Ananda Yoga is a more gentle, inward experience. Uses asana and pranayama to awaken, experience, and begin to control the subtle energies within oneself. Uses those energies to harmonize body, mind, and emotions. Makes use of silent affirmations while in the asanas as a means of working more directly and consciously with the subtle energies to achieve this attunement. Developed by Swami Kriyananda.
Anusara
New style developed by John Friend. Anusara yoga is described as heart-oriented, spiritually inspiring, yet grounded in a deep knowledge of outer and inner body alignment.
Ashtanga
Developed by K. Pattabhi Jois. Ashtanga is physically demanding. Participants move through a series of flows, jumping from one posture to another to build strength, flexibility and stamina.
Bikram Yoga
Bikram Choudhury's yoga is hot and sweaty. In class the thermostat is set high. You perform a series of 26 asanas, sometimes twice, that is designed to warm and stretch muscles, ligaments and tendons in the order in which they should be stretched. Founder by Bikram Choudhury.
Integral Yoga
Developed by Swami Satchidananda. Integral classes place almost as much emphasis on pranayama and meditation as they do on postures.
Iyengar Yoga
B.K.S. Iyengar is a well known yoga teacher and the creator of one of the most popular styles of yoga. His style of yoga is noted for great attention to detail and the precise alignment of postures, as well as the use of props such as blocks and belts. Teachers must complete a rigorous 2 to 5 year training program for certification.
Kali Tay Tri Yoga
Founded by Kali Ray. The Tri Yoga flows combine flowing and sustained postures that emphasize spinal wavelike movements, economy of motion, and synchronization with breath and mudra.

* _Stored data_:
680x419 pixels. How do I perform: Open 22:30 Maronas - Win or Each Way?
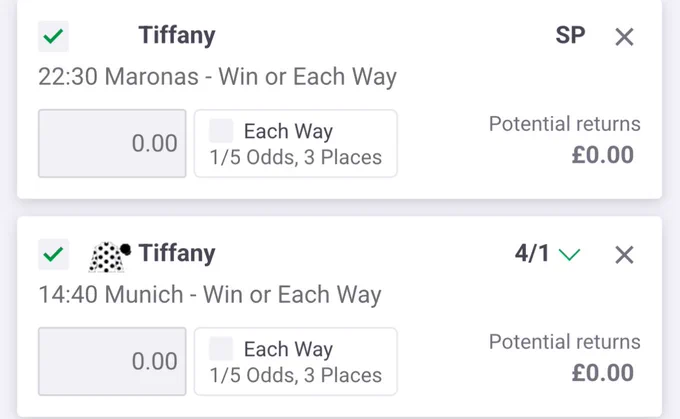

* _Directions_:
A. According to the text on yoga styles, how many asanas make up the series performed in a Bikram Yoga class?
B. Pick up the text on yoga styles after its last sentence and continue it.
The material has no role in this work.

* _Exercise responses_:
A. A Bikram Yoga class uses a series of 26 asanas.

B.
Kripalu Yoga
Kripalu puts great emphasis on proper breath, alignment, coordinating breath and movement, and "honoring the wisdom of the body", you work according to the limits of your individual flexibility and strength. There are three stages in Kripalu yoga.
Stage One focuses on learning the postures and exploring your bodies abilities. Stage Two involves holding the postures for an extended time, developing concentration and inner awareness. Stage Three is like a meditation in motion in which the movement from one posture to another arises unconsciously and spontaneously.
Kundalini Yoga
Kundalini yoga in the tradition of Yogi Bhajan. The practice involves classic poses, breath, coordination of breath and movement, meditation.
Sivananda Yoga
Developed by Vishnu-devananda.
Sivananda yoga follows a set structure that includes pranayama, classic asanas, and relaxation.
Svaroopa Yoga
Developed by Rama Berch.
Svaroopa Yoga teaches significantly different ways of doing familiar poses. Every pose integrates the foundational principles of asana, anatomy and yoga philosophy, and emphasizes the development of transcendent inner experience. Consciousness-oriented yoga that also promotes healing and transformation.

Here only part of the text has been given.